NAIROBI, Kenya, Nov 1 – Kenyan Banks are expected to close branches and pursue a digital strategy raising fears of downsizing staff.
According to Standard Investment Bank Research, banks are looking at thinner margins following the passing of the Banking Amendment Bill, forcing financial institutions to pursue a technology driven strategy to lower costs.
“Presently, Equity Bank has enacted a freeze on opening new branches and is instead using its mobile-based platforms as well as agencies to recruit new clients. Other lenders such as Sidian Bank and Family Bank are planning to cut staff in order to reduce cost of operation,” states an analyst at SIB.
Sidian Bank plans to send home at least 108 of its 506 staff at a one-off cost of Sh70 million while Mid-sized Family Bank was the first to declare a voluntary retrenchment programme but did not disclose the numbers targeted.
Meanwhile, Pan-African lender Ecobank has announced it will close nine branches, out of its 29 branches, over the next seven months.
According to management, the decision was made early this year with the bank planning to pursue a digital strategy, with similar changes planned across the other 36 countries it operates in.
Its clients will now be recruited and served across its digital platforms such as mobile and internet platforms.
The bank is currently in the process of selling its head office building based in Nairobi’s Central Business District.
A recent World Bank report on Kenya dubbed Beyond Resilience, banks’ average net interest margins are likely to decline by up to 430 basis points from the 11.4 percent they averaged in June 2016.
This will impact all categories of Kenyan banks. However, given lower profit margins among Tier 3 banks relative to Tier 1 banks, they are likely to be hit the hardest.
Reflecting the impact of the new law on bank profitability, some 15 percent of value of bank stocks (5.4 percent of the all share index) was wiped-off within a month of the passing of the Banking Amendment Bill.

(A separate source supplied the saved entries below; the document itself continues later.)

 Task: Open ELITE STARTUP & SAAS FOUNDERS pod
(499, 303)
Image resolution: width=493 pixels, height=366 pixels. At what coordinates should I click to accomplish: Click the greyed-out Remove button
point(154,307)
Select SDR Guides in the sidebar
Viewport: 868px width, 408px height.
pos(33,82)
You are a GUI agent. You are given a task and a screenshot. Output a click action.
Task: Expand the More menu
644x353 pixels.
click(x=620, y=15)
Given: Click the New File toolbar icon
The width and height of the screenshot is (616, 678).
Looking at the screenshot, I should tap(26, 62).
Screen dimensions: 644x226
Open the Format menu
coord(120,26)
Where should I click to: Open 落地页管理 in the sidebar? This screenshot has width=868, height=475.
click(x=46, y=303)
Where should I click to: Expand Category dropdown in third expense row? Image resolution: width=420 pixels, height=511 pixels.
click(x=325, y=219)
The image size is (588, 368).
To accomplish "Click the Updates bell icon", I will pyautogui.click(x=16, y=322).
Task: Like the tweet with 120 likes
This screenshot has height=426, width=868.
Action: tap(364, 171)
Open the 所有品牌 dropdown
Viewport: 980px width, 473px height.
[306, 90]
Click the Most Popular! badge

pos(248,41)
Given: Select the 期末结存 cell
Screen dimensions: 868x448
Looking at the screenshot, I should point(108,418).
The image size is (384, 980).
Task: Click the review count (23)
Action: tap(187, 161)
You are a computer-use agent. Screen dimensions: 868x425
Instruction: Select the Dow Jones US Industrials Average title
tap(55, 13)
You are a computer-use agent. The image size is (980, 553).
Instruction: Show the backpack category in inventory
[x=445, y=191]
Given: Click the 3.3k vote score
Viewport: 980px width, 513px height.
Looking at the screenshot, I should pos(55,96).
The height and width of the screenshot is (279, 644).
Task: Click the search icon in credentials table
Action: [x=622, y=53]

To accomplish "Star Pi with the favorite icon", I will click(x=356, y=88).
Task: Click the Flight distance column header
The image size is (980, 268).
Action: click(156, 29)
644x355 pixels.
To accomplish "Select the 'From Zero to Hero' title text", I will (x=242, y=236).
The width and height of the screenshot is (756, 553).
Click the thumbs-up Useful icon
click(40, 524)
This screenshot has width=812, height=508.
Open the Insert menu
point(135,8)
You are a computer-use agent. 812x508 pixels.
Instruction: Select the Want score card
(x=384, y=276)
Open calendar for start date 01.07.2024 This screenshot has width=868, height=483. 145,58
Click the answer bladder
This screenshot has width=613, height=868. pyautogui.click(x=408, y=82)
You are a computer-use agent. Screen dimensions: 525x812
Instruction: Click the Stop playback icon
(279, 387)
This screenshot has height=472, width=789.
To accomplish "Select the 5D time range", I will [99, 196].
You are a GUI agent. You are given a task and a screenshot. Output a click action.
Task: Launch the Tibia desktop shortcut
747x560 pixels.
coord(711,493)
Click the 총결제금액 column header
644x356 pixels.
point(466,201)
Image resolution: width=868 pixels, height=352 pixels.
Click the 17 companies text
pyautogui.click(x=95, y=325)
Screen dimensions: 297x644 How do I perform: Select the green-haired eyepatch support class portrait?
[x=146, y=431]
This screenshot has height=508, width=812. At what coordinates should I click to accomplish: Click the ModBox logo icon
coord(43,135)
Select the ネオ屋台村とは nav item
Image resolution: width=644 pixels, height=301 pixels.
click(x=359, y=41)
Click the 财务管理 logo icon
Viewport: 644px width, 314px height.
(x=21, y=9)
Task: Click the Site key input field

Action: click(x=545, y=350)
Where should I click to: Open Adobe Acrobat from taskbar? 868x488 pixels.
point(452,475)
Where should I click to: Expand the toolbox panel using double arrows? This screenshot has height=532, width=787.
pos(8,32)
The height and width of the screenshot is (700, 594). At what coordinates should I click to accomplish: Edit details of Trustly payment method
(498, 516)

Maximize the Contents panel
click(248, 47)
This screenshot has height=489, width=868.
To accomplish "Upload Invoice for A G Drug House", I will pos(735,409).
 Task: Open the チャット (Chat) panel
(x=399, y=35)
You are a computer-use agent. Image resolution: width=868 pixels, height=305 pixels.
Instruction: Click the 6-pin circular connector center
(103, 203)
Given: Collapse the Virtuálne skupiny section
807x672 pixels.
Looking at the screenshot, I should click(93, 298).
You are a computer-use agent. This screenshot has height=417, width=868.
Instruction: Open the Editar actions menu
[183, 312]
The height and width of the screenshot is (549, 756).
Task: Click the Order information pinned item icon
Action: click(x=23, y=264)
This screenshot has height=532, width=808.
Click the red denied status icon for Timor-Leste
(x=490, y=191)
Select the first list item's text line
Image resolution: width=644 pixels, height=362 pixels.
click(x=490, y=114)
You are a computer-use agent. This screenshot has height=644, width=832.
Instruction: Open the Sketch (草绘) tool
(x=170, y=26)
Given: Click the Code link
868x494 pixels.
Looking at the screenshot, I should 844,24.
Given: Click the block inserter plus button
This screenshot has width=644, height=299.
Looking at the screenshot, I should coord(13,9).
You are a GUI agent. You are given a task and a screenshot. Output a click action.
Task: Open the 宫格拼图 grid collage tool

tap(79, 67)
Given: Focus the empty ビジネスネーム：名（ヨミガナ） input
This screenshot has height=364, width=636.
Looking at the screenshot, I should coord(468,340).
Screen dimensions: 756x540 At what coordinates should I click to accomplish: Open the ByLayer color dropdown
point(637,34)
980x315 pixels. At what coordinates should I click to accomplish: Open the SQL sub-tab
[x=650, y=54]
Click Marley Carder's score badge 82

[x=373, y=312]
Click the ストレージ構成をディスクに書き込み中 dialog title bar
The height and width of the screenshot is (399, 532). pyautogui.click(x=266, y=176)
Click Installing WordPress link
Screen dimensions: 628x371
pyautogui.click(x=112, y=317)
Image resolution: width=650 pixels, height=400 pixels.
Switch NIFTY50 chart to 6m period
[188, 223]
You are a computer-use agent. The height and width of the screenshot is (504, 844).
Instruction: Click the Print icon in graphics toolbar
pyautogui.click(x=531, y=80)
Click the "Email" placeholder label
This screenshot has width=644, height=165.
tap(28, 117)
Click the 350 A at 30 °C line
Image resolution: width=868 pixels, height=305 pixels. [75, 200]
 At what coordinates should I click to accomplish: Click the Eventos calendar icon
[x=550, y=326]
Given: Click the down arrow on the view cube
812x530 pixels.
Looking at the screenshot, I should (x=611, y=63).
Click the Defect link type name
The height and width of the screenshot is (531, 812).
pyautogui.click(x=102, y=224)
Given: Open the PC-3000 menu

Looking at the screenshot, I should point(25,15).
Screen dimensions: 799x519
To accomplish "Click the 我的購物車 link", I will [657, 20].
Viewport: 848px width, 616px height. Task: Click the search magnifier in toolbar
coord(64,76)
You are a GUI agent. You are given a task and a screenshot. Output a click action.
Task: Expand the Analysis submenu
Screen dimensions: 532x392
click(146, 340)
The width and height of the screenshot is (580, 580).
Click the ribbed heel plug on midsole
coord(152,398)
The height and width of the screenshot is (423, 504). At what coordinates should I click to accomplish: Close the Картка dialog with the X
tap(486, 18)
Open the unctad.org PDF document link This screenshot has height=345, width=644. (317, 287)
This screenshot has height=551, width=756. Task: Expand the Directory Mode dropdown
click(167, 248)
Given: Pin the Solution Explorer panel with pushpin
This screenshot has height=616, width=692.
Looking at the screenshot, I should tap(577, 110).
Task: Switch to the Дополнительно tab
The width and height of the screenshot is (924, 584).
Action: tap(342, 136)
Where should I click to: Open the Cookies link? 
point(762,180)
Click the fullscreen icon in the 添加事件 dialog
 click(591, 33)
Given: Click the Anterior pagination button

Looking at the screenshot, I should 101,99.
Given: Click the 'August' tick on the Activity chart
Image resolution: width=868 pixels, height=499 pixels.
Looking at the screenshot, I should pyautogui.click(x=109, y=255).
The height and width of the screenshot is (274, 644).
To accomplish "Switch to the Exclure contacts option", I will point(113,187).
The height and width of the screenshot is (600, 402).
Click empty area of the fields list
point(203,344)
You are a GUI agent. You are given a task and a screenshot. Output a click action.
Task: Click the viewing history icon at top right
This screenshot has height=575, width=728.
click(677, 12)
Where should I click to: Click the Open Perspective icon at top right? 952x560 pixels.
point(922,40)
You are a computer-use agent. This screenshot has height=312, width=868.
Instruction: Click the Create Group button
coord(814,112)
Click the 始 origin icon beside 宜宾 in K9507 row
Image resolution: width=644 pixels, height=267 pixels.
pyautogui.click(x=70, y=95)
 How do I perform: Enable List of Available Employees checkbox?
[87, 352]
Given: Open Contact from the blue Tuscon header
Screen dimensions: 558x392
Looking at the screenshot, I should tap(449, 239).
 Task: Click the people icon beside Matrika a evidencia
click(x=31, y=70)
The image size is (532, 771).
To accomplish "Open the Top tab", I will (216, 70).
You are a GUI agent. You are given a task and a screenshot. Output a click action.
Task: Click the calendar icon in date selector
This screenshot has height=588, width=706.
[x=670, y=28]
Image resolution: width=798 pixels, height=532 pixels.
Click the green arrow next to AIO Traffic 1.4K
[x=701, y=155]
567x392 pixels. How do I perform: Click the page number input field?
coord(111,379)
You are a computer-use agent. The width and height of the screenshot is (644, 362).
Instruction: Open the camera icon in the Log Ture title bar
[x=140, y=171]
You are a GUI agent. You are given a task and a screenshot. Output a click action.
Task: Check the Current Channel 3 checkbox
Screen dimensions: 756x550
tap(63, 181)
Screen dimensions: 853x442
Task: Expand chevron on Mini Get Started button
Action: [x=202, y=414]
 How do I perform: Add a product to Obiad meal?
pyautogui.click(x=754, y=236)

Further, the law is likely to reduce the ability of banks to differentiate creditworthiness and price accordingly, leading to a more homogenous product, reduced competition and shutting out of certain categories of borrowers.
The WB report reckons consolidation of the banking sector may occur, as most of the smaller banks will face even higher challenges given their relatively high cost of funds.
“When combined with more stringent capital requirements, the likelihood of consolidation is very high. This will potentially increase the market share of SACCOs and Micro-Finance Institutions (MFIs), who are not subject to the same interest rate restrictions,” the report indicates.
There are also concerns that Banks could create special purpose vehicles outside the purview of the Banking Act, freeing them to charge interest rates without the limitations of statutory cap.
Banks are expected to also divert more of their assets to government securities. Further, banks with a regional presence will likely reduce Kenyan exposure in favor of other countries.